• TASK ITEM
Repeat nothing but the lines below running from the one containing "Mediji o nas (1483, 10)" to the one containing "[Facebook] (15, 2504)". Keep both end lines.
#### SOURCE MATERIAL ####
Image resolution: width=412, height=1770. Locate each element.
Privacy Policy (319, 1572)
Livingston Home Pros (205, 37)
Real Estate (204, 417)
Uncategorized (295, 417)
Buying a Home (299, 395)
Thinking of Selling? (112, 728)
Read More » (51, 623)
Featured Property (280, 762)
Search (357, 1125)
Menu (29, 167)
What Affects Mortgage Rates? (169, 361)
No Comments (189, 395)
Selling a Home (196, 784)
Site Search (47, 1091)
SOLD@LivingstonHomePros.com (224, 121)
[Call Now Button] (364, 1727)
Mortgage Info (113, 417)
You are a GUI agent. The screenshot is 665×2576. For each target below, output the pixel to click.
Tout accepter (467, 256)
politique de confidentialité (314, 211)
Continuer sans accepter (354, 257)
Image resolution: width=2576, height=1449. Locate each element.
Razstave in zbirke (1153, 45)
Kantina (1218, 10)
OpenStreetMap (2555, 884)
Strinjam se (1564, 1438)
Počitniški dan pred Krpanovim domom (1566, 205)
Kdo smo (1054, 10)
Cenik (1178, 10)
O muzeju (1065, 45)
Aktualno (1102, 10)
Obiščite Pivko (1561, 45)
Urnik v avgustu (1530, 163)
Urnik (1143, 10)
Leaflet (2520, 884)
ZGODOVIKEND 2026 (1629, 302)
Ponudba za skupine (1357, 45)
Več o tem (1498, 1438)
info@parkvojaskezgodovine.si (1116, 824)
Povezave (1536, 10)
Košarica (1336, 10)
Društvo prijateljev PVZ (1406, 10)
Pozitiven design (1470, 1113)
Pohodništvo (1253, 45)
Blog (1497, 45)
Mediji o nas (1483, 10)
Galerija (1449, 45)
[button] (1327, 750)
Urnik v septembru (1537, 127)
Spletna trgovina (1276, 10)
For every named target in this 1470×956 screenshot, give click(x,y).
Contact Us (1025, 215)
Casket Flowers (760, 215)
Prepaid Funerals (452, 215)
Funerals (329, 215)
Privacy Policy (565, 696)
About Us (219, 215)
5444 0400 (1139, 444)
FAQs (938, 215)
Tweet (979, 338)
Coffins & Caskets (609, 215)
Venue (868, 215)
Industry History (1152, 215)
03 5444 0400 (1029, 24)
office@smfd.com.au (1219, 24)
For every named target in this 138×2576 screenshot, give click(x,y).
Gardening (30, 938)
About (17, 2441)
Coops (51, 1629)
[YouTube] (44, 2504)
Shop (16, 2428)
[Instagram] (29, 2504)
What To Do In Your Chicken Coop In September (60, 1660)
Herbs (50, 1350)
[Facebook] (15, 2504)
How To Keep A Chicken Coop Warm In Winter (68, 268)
####
• TASK OUTPUT
Mediji o nas (1483, 10)
Galerija (1449, 45)
[button] (1327, 750)
Urnik v septembru (1537, 127)
Spletna trgovina (1276, 10)
For every named target in this 1470×956 screenshot, give click(x,y).
Contact Us (1025, 215)
Casket Flowers (760, 215)
Prepaid Funerals (452, 215)
Funerals (329, 215)
Privacy Policy (565, 696)
About Us (219, 215)
5444 0400 (1139, 444)
FAQs (938, 215)
Tweet (979, 338)
Coffins & Caskets (609, 215)
Venue (868, 215)
Industry History (1152, 215)
03 5444 0400 (1029, 24)
office@smfd.com.au (1219, 24)
For every named target in this 138×2576 screenshot, give click(x,y).
Gardening (30, 938)
About (17, 2441)
Coops (51, 1629)
[YouTube] (44, 2504)
Shop (16, 2428)
[Instagram] (29, 2504)
What To Do In Your Chicken Coop In September (60, 1660)
Herbs (50, 1350)
[Facebook] (15, 2504)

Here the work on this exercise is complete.